*Listed entries*.
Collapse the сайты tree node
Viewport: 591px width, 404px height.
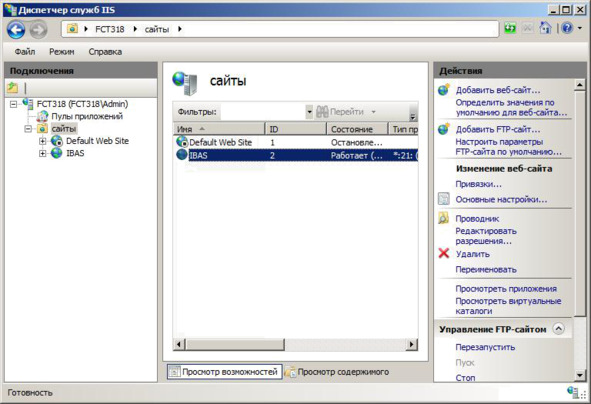pos(28,129)
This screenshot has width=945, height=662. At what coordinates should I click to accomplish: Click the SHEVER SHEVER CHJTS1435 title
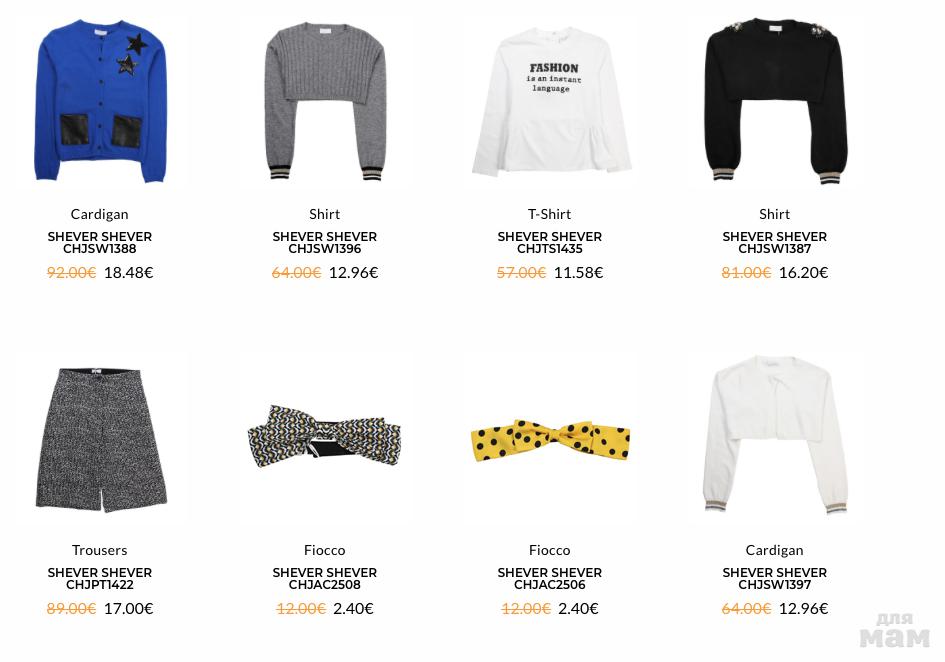[550, 242]
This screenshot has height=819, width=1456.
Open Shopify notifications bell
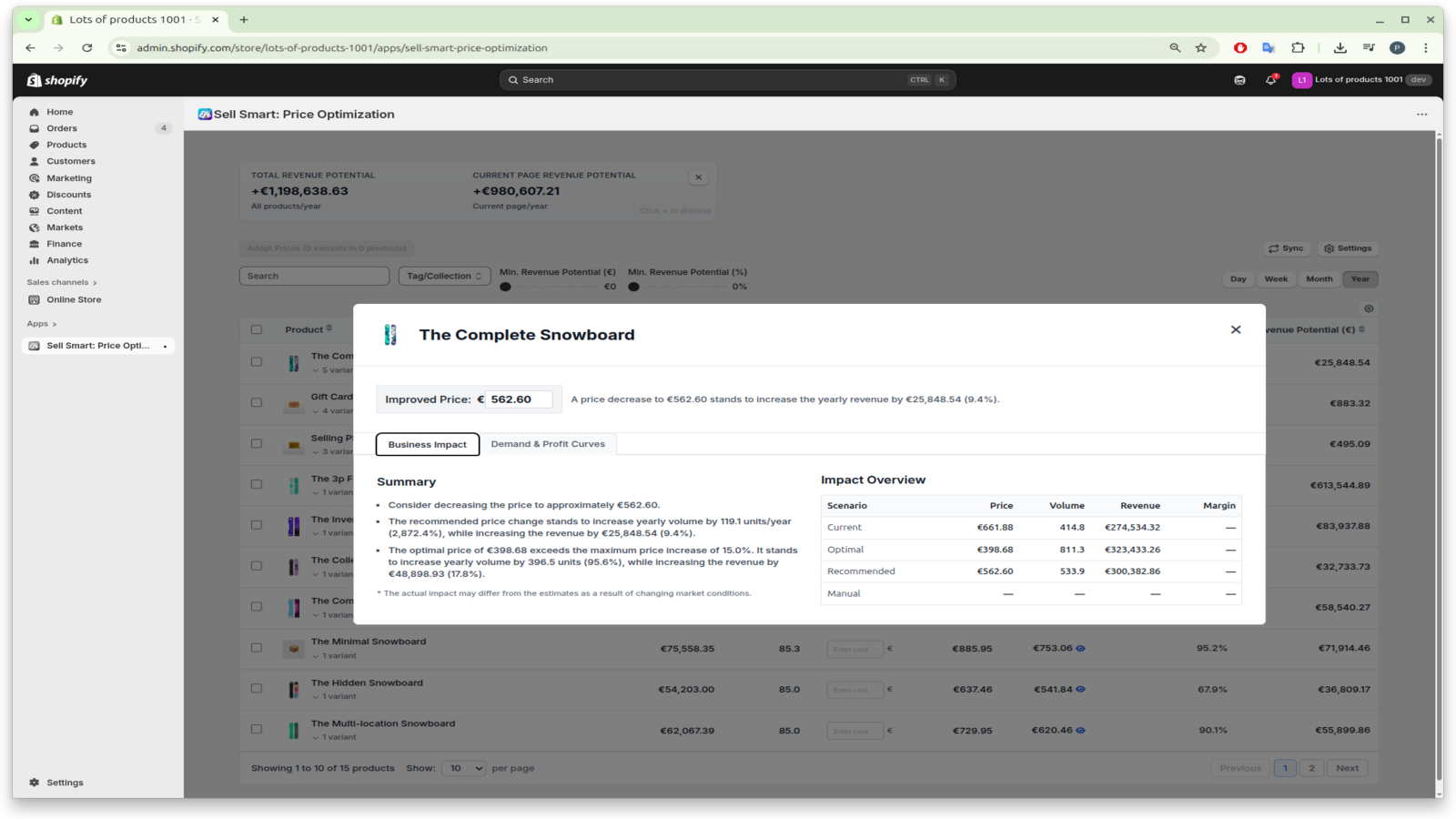pyautogui.click(x=1270, y=80)
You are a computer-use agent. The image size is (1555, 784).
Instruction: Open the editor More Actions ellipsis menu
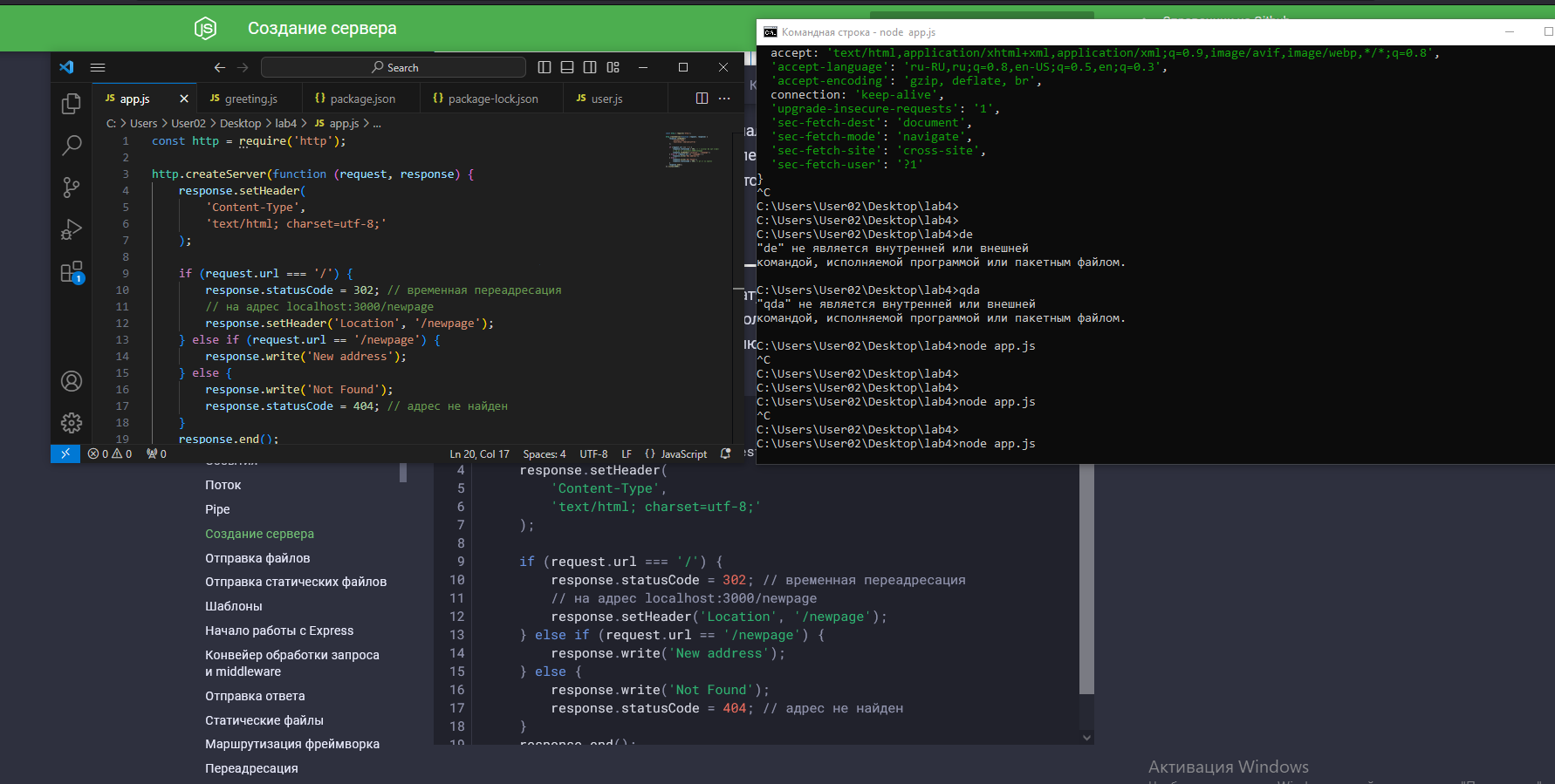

*The problem*.
Retype every line of the data above verbatim, leaving out the pictures.

*Written solution*.
Collapse the сайты tree node
Viewport: 591px width, 404px height.
pos(28,129)
This screenshot has width=945, height=662. At what coordinates should I click to accomplish: Click the SHEVER SHEVER CHJTS1435 title
[550, 242]
This screenshot has height=819, width=1456.
Open Shopify notifications bell
pyautogui.click(x=1270, y=80)
You are a computer-use agent. The image size is (1555, 784).
Instruction: Open the editor More Actions ellipsis menu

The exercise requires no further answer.